高度なカスタマイズを行うにはUnityが最も適していたため。実際、今回のCG制作に際し、レンダリングフロー(レンダリングパイプライン、テクスチャシステム、エフェクト表現、ポストプロセッシングなど)を全面的にカスタマイズした。
■使用したUnityのバージョンは?
Unity2018を使用した。デフォルトのHDRPハイモデルをカスタマイズ化し開発を行い、シェーダーも専用のものを開発した。
■Unityリアルタイムレンダリングの良さは?
レンダリング効率。レンダリングオーバーヘッドやループコストがとても低くおさえられる。カメラ、ライティング、テクスチャなどの効果を直感的に調整することができる。
『布・髪の毛・瞳』具体的な手法とは?
■UnityのHDRP高画質レンダリングパイプラインは今回のどの部分で使用したのか?
今回のCGの前に、『miHoYo』ではUnityデフォルトのレンダリングパイプラインを用いて『キアナ・極楽浄土』『芽衣·染上你的颜色』の2つのCGの制作実績があった。
その際に、デフォルトのレンダリングパイプラインの限界を感じており、多くのレンダリング効果は自由に開発できないと考えていた。
具体的には『精確に光源をコントロールすることができない』点が挙げられる。陰影のクオリティを高めるには、キャラクタに光源を設定する必要がある。
レンダリング時には、光源がキャラクタをメインに設定されていて、高画質な陰影テクスチャを使用するのか、デフォルトの陰影テクスチャを使用するのかを判断する必要がある。
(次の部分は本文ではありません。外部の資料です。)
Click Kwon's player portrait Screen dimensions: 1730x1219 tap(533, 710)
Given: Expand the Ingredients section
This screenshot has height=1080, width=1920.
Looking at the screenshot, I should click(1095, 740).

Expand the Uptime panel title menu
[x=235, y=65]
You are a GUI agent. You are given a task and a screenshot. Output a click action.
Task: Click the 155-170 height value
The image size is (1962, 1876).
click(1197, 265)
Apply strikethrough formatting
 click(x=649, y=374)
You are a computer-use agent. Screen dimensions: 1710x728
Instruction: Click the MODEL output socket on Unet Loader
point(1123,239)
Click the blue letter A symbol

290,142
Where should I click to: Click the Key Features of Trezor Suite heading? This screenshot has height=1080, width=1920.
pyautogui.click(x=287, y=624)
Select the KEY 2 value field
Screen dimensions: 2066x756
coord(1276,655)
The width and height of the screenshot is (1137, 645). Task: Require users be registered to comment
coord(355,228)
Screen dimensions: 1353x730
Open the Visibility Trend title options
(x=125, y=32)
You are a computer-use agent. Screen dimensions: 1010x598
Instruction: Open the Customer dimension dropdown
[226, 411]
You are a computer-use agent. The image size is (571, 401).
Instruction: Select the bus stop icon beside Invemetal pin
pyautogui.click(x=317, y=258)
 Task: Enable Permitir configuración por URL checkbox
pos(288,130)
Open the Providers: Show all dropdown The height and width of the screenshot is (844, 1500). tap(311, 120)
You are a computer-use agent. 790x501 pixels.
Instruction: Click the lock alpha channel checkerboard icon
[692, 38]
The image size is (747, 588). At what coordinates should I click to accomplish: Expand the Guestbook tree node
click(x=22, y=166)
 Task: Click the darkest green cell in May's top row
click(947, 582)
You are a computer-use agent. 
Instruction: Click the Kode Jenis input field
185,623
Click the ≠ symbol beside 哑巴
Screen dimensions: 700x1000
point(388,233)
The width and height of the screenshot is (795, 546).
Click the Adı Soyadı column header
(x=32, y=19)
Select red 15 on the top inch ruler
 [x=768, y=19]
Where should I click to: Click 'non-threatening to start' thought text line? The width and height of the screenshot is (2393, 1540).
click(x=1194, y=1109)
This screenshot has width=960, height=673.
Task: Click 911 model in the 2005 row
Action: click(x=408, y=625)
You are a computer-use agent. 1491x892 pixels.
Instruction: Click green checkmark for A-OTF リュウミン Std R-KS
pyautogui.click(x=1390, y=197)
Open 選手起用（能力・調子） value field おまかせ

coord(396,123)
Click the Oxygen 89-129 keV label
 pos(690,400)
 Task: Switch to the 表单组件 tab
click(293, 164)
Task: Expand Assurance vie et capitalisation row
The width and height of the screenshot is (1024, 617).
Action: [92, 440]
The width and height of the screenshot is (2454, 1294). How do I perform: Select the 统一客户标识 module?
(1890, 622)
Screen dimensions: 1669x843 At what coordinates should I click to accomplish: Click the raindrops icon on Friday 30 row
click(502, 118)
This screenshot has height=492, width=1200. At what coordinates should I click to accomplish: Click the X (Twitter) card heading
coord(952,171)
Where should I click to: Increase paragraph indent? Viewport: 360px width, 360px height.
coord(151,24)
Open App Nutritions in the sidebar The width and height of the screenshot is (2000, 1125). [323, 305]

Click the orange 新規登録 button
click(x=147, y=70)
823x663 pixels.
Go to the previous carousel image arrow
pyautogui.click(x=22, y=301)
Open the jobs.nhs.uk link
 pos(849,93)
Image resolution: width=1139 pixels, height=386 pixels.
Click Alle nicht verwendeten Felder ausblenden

ただし、Unityデフォルトのレンダリングパイプラインでは光源リストの読み込みが不便で、シェーダーで光源と背景中の実際の光源の対応関係も検知することができない。
それが、新しいHDRP高画質レンダリングパイプラインでは、すべての光源リストが1つのPassで完結させることができる。
また、光源IDによってキャラクタメインの光源なのかどうかも判定でき、従来の問題を解決することができた。
■布の表現はどうやった?
布に関しては『Qcloth(Mayaプラグイン)』を用い『Alembic(略称abcファイル)』フォーマットでUnityをインポートした。
abcアニメーションファイルはモデルのポリゴン数と大きな関係がある。今回は布部分には大体2万前後のポリゴンを使用し、シワのシュミレーションに必要なグリッド精度を担保した。
布表面の滑らかさを出すには、レンダリング時に曲線を細かく設定する必要がある。4分間30FPSのアニメーションで1Gくらいのサイズが適切な大きさだと考えている。
■髪の毛表現は具体的にどうやった?
ベースにあるDiffuse shadingでMulti-layer toon rampを使用し、豊富な陰影、カラーグラデーション、ディティールを表現した。
ハイライトの演算は異方性テクスチャを使用し、2層の高低チャネルのハイライトを重ねることでレイヤー感と変化を表現した。
■瞳の表現はどうやった?
瞳の表現はトゥーンレンダリング表現の重要な表現だと考えている。瞳の表現は異なる角度での質感とセルタッチの雰囲気を表現したいと考えていた。
これを実現するため、『瞳』専用の特殊シェーダーを開発した。眼球の光の屈折などをシュミレーションし、手付けでテクスチャを描き込み、理想の効果に近づけた。
今回この記事をまとめるに当たり、同社のグラフィッククオリティの高さもさることながら、最新技術を意図的に使い、自社のノウハウ蓄積と共有に積極的である辺りに、『miHoYo』の自負と勢いを感じた。
日本でも多くの中国産スマホゲームがセールスランキング上位を賑わせているが、『崩壊3rd』は『オリジナリティ』においても、他の中国産ゲームと比べ頭一つ抜きん出た存在だ。
今回同社が公開した研究開発によって得られた経験が、次回作以降にどのようなかたちで反映されてくるのか、楽しみである。